因此,疑診s-CJD患者,應早期行FLAIR及DWI聯合掃描。FLAIR聯合DWI,對s-CJD早期診斷的靈敏度及特異度均超過90%[2]。
1 病例介紹
患者?男,67歲。因“記憶力下降伴行為異常2+個月”于2013年8月29日入院。2+個月前患者無明顯原因出現進行性近記憶力下降、伴性格改變,情緒不穩,易怒、易哭泣,并出現幻視、幻嗅、被害妄想,言語減少,語速減慢,動作遲緩。外院按“癡呆、病毒性腦炎”等治療,無明顯療效,患者癥狀仍呈進行性加重。1+個月前患者出現不認識家人,興奮、易激惹,伴言語不清、行走不穩、陣發性肢體抖動。家族史無特殊,否認嗜煙酒史。入院后體格檢查:體溫正常,生命體征穩定;譫妄狀態,對答不切題,構音障礙;四肢肌張力增高,雙上肢呈鉛管樣,四肢肌力5級,雙上肢可見摸索動作,強握反射陽性,四肢腱反射稍活躍,病理征陰性,醉漢步態、行走時需攙扶,可見肌陣攣。入院后查血常規、大小便常規、肝功能、腎功能、血糖、血脂、維生素B12濃度、腫瘤標志物(癌胚抗原、甲胎蛋白、非小細胞肺癌抗原、前列腺特異性抗原)、甲狀腺功能及相關抗體均在正常范圍;免疫全套(包括類風濕因子、抗可溶性抗原抗體譜)均陰性;銅藍蛋白320.0 mg/L;輸血前檢查乙型肝炎(乙肝)表面抗原半定量>3 000.000 COI、乙肝e抗體半定量>0.007 COI、乙肝核心抗體半定量>0.004 COI,艾滋病抗體(HIV)、梅毒抗體(TP)、丙型肝炎抗體(HCV)均陰性;烯醇化酶28.83 ng/mL;巨細胞病毒抗體IgG 2.80 U/mL,風疹病毒抗體Ig G16.50 U/mL,單皰病毒抗體Ⅰ/Ⅱ型IgG 19.30 Index。骨髓活體組織檢查(活檢)提示:骨髓造血細胞增生偏低下,三系均低,未見其他特殊病變;骨髓涂片提示:骨髓增生活躍,中性粒細胞63%,紅細胞24.5%。流式細胞術分析未見異常表型細胞群。9月2日腰椎穿刺壓力正常,腦脊液有核細胞2×106/L,蛋白0.46 g/L,涂片、培養未見異常;9月23日復查腰椎穿刺壓力正常,腦脊液細胞數0×106/L,蛋白0.46 g/L,涂片、培養均未見異常。腦電圖示:雙側彌漫性慢波,重度異常腦電圖(圖 1)。外院頭部MRI示:T1/T2加權像未見明顯異常,磁共振液體衰減反轉恢復序列(FLAIR)可見左側基底節區高信號影(圖 2)。入院后彌散加權成像(DWI)見雙側皮層、基底節區多發異常高信號影(圖 3)。患者家屬拒絕腦組織活檢及腦脊液14-3-3蛋白檢查,經全科討論并與家屬充分溝通后按可治療性疾病予阿昔洛韋、丙種球蛋白沖擊等診斷性治療,患者病情仍進行性加重。1+個月后患者意識狀態由譫妄轉為昏睡,并出現大小便失禁、發作性四肢抽搐。復查腦電圖提示典型周期性三相波(圖 4)。結合病史、頭部MRI及腦電圖典型表現,患者臨床診斷為散發型皮質-紋狀體-脊髓變性(CJD)。

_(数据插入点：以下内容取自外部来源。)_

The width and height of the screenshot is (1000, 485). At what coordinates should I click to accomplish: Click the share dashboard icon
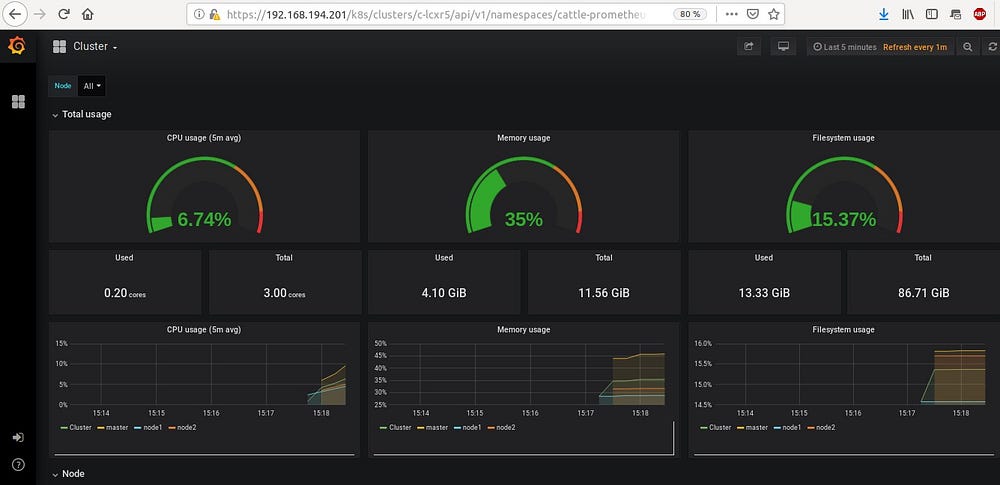(749, 47)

經58 d治療,患者于2013年10月26日轉回當地醫院治療。隨訪患者2周后死亡,死亡原因考慮為肺部感染致呼吸衰竭。
2 討論
2.1 CJD
CJD又稱Creutzfeldt-Jakob病,是由于朊蛋白沉積于神經元所引起的一種傳染性致死性神經系統變性疾病。常見于中老年患者,發病率約為每年1/100萬[1]。CJD的典型臨床表現為進行性癡呆、肌陣攣、共濟失調、視力障礙、錐體外系癥狀、錐體束征以及無動性緘默癥[2]。CJD可分為4型:散發型(s-CJD)、家族型(f-CJD)、變異型(v-CJD)及醫源型(i-CJD)。s-CJD最常見,在所有CJD中約占85%,其病因不明,一般認為與橫向傳播、PrP基因突變、PrPC自發轉變為PrPSc有關;f-CJD約占15%,一般有家族遺傳史;v-CJD及i-CJD發病率不到1%[3],v-CJD是由于食用罹患牛海綿狀腦病的動物所致,其MRI有典型“丘枕征(雙側丘腦后部核團出現異常高信號影)”表現[4]。
2.2 s-CJD的診斷方法
根據Douglas在2001年對s-CJD診斷標準的改良將s-CJD分為確診、可能性和可疑性[1]。見表 1。

目前腦組織活檢是診斷s-CJD的金標準,但因其創傷性,往往患者及家屬不能接受,且存在易引起醫源性傳播的潛在風險。腦電圖周期性三相波的特征性改變往往出現在疾病晚期,其靈敏度僅為65%~85%,且特異度有限[3]。而腦脊液14-3-3蛋白對s-CJD的診斷價值有爭議,其靈敏度為53%~100%,特異度為84%~100%[3],且國內目前能做該項檢查的醫院有限。因此,迫切需要進一步尋找更加安全、便捷,靈敏度及特異度均高的診斷方法。
近年來越來越多的學者發現磁共振對早期診斷s-CJD的價值。Shiga等[5]研究發現,普通T2加權成像靈敏度僅為36%~50%,FLAIR靈敏度為41%~59%,而DWI靈敏度可達92%。加利佛尼亞大學研究團隊通過回顧性研究發現,DWI聯合FLAIR對診斷s-CJD的靈敏度高達91%,特異度達95%,準確性達94%[3]。FLAIR及DWI的上述變化常常在病程早期即可出現皮質和基底節區高信號改變,DWI較FLAIR更為敏感。在s-CJD患者中,68%同時存在皮層及深部核團[紋狀體和(或)丘腦]的異常信號,24%僅位于皮層,5%僅位于深部核團[3]。
本例患者在病程1+個月時FLAIR即提示基底節區(尾狀核、紋狀體)高信號,入院后(病程2+個月)DWI即提示雙側基底節區及皮層散在異常高信號影,而此時腦電圖的僅出現彌漫性慢波,直至患者病情進一步加重,在病程4+個月時,腦電圖才出現典型周期性三相波改變。可見,FLAIR及DWI異常遠遠早于腦電圖改變。
因此,疑診s-CJD患者,應早期行FLAIR及DWI聯合掃描。FLAIR聯合DWI,對s-CJD早期診斷的靈敏度及特異度均超過90%[2]。